Los análisis de sangre como ventanas al intestino
Los análisis de sangre son frecuentemente la primera investigación en la evaluación de la salud intestinal. Aunque no pueden visualizar ni muestrear directamente el intestino, detectan consecuencias sistémicas de la enfermedad intestinal — anemia por malabsorción, inflamación por daño mucoso y respuestas inmunitarias a antígenos específicos.
Hemograma completo
Hemoglobina: la hemoglobina baja (anemia) en enfermedad intestinal refleja más comúnmente deficiencia de hierro (por pérdida crónica de sangre en EII o malabsorción en enfermedad celíaca) o anemia de enfermedad crónica (por inflamación sostenida). La anemia microcítica (VCM bajo) sugiere deficiencia de hierro; la normocítica sugiere inflamación crónica. Los leucocitos elevados pueden indicar inflamación activa o infección. La eosinofilia puede sugerir esofagitis eosinofílica o infección parasitaria. Las plaquetas elevadas (trombocitosis) son un marcador reactivo de inflamación.
Estudios de hierro
La ferritina es el marcador principal de depósitos de hierro. Una ferritina baja (<30 μg/L) confirma deficiencia de hierro. Sin embargo, la ferritina es también un reactante de fase aguda — se eleva con la inflamación, lo que significa que una ferritina normal en un paciente inflamado puede enmascarar una verdadera deficiencia de hierro.
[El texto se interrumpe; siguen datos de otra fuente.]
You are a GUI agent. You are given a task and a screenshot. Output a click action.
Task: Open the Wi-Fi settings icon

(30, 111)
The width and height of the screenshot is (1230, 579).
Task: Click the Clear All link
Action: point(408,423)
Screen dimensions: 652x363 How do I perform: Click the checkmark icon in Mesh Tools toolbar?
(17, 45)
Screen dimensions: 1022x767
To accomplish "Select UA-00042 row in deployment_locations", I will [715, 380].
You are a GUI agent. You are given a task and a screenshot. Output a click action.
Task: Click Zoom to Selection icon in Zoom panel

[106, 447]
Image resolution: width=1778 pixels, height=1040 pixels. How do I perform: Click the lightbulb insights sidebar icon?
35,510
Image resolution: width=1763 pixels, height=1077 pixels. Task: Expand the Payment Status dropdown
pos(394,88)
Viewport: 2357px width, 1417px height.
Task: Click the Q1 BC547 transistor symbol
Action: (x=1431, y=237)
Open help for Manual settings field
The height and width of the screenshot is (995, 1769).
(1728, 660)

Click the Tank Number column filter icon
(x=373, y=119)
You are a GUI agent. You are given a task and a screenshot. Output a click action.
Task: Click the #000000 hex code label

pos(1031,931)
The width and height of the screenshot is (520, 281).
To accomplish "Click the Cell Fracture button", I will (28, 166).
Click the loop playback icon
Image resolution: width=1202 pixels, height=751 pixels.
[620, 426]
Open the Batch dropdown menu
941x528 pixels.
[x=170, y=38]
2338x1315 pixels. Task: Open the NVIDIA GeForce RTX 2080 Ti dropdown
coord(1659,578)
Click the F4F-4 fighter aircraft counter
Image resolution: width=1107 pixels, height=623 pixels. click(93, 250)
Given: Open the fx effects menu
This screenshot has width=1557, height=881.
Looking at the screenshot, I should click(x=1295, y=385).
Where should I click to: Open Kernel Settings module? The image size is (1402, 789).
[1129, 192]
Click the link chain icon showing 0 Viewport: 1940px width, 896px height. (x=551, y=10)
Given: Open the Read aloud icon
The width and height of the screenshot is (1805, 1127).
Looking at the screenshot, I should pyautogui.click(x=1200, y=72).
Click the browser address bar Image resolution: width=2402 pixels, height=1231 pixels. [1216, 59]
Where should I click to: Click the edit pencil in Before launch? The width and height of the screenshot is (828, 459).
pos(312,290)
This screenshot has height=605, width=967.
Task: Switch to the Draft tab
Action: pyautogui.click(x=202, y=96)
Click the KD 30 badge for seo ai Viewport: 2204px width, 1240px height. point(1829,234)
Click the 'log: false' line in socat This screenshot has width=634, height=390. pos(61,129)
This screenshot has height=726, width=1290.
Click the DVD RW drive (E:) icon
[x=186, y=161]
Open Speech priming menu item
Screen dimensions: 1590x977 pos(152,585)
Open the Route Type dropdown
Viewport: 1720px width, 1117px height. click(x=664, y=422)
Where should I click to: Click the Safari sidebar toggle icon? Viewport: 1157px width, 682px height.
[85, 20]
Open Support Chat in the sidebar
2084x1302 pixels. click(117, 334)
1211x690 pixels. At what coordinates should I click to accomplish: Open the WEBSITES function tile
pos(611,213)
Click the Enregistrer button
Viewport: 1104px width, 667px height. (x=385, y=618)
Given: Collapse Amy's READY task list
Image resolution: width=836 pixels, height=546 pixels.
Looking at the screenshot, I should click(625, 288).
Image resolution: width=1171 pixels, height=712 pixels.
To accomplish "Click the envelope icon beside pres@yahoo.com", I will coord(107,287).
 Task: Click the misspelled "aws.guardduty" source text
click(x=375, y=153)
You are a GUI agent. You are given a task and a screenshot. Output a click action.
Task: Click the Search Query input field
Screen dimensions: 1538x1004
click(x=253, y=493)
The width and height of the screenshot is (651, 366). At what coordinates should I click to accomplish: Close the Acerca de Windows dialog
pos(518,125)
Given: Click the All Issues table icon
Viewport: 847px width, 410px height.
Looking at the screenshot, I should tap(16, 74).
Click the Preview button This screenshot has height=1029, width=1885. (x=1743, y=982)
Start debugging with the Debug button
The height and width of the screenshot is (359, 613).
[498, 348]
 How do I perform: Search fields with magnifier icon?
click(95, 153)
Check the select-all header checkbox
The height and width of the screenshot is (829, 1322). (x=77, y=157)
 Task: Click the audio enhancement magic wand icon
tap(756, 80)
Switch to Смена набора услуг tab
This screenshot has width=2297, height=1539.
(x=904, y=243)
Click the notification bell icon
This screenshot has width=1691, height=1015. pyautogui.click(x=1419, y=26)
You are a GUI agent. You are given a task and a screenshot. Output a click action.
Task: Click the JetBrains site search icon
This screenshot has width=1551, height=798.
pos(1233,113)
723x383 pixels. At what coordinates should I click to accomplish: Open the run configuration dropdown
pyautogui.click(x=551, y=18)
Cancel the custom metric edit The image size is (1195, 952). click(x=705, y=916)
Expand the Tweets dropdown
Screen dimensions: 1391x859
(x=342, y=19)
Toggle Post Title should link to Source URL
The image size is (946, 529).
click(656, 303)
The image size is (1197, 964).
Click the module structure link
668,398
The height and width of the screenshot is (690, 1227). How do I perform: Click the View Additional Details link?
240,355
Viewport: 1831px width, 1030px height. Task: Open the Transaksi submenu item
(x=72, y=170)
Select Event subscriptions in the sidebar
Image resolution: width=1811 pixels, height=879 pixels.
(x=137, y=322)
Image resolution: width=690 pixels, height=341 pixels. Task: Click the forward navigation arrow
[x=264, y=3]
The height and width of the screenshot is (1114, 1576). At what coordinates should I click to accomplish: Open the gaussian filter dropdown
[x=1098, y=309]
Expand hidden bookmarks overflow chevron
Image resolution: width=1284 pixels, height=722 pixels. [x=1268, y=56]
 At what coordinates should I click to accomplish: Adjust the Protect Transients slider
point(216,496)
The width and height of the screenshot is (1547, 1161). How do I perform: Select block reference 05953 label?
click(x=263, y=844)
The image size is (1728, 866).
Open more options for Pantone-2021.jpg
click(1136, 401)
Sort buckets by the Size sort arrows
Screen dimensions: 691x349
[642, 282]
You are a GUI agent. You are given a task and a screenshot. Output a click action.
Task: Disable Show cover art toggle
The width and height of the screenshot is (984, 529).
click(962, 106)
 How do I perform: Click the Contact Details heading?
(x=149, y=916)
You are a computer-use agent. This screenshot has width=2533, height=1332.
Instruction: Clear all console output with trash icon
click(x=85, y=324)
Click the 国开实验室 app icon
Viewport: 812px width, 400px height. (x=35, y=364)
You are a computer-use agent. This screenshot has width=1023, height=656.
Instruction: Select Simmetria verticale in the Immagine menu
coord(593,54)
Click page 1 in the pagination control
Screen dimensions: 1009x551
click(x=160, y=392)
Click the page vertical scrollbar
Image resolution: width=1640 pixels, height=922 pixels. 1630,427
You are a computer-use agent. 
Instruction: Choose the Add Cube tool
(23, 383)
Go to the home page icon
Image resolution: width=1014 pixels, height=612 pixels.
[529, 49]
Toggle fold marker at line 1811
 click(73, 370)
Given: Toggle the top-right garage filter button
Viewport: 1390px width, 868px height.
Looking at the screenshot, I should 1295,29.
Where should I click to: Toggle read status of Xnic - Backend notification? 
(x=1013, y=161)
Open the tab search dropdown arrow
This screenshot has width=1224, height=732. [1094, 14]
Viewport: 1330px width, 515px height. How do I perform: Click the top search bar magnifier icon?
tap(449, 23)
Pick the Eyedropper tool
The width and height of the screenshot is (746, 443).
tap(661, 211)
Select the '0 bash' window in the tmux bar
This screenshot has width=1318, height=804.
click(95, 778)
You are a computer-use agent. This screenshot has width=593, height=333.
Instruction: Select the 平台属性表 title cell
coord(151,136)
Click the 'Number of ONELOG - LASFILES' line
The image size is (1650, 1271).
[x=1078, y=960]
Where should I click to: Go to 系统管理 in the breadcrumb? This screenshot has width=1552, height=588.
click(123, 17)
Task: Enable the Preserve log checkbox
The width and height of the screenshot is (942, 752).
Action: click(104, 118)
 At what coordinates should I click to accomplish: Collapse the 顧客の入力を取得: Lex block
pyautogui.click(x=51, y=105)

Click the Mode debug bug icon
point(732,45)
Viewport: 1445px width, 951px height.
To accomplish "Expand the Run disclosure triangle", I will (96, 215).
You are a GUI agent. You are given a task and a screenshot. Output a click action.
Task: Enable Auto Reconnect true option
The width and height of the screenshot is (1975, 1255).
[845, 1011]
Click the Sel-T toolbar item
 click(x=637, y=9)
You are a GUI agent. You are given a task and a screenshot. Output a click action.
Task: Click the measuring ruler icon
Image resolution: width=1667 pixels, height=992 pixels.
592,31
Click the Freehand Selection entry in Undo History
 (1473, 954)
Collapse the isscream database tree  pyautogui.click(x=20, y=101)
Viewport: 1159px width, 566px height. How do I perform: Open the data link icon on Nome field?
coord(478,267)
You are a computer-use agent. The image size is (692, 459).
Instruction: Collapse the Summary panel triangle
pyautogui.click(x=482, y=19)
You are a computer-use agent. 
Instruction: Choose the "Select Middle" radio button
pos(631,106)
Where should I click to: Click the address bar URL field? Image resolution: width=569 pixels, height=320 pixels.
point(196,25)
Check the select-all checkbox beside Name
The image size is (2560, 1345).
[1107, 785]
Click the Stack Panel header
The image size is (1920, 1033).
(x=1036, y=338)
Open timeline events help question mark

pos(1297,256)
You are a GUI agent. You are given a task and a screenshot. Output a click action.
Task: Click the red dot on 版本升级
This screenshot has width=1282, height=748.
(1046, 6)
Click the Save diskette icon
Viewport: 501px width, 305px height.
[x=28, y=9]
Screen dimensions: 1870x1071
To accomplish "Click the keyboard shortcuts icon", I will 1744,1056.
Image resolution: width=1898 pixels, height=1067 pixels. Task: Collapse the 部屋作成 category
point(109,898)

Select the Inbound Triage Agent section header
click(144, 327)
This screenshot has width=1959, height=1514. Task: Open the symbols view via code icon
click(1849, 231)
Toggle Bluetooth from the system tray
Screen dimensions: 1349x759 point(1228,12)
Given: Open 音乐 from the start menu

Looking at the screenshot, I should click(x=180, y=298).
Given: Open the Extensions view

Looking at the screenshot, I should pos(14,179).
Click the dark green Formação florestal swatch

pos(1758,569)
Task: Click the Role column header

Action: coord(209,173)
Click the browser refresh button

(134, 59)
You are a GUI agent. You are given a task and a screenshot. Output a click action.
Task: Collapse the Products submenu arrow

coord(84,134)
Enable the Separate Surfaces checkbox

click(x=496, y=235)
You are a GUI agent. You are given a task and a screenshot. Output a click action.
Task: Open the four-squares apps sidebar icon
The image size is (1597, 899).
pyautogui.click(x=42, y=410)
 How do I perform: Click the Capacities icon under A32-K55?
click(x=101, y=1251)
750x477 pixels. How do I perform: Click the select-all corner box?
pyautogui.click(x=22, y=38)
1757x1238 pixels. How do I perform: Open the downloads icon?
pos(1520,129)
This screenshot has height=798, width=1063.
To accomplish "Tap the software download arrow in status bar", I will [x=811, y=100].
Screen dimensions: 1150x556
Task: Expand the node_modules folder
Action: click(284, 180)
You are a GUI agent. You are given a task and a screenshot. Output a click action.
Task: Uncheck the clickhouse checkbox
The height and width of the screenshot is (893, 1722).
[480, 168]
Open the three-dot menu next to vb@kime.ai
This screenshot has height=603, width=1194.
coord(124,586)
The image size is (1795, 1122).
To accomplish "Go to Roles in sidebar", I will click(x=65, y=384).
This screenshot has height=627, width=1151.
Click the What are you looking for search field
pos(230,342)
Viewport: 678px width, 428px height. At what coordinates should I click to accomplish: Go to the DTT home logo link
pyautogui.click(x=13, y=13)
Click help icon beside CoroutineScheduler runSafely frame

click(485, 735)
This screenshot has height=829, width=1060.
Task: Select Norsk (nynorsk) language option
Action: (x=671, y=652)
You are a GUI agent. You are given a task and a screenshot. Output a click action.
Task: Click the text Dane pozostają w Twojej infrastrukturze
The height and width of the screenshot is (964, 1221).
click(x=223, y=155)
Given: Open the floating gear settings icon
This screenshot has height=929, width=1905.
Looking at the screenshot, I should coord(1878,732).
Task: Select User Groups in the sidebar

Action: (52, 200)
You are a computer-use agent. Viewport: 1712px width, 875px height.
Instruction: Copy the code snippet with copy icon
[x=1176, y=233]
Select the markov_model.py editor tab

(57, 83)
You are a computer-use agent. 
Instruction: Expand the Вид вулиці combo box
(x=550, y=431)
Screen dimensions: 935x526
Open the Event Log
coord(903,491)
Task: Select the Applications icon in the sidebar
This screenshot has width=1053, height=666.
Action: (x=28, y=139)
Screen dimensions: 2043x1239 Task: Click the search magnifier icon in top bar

En la EII, un umbral de ferritina <100 μg/L se usa cuando la PCR está elevada.
Proteína C reactiva (PCR)
La PCR es un marcador de inflamación sistémica producido por el hígado. Niveles elevados (>5 mg/L) sugieren un proceso inflamatorio activo. En la EII, la PCR se correlaciona modestamente con la actividad de la enfermedad, pero un subgrupo significativo de pacientes con colitis ulcerosa activa puede tener PCR normal. La velocidad de sedimentación (VSG) es un marcador alternativo menos específico.
Serología celíaca
Los anticuerpos antitransglutaminasa tisular IgA (anti-tTG IgA) son la prueba de cribado de primera línea para la enfermedad celíaca. La deficiencia de IgA (presente en 2-3% de pacientes celíacos) puede dar falsos negativos — por eso se mide la IgA total simultáneamente. Si la IgA es deficiente, se solicitan anticuerpos IgG-deamidados de gliadina. Una serología positiva requiere confirmación con biopsia duodenal.
Función hepática
Las transaminasas elevadas (ALT, AST) pueden indicar enfermedad hepática asociada al intestino — incluyendo esteatosis hepática (asociada a disbiosis), colangitis esclerosante primaria (asociada a colitis ulcerosa) o hepatitis autoinmune. La GGT y la fosfatasa alcalina elevadas pueden sugerir patología biliar.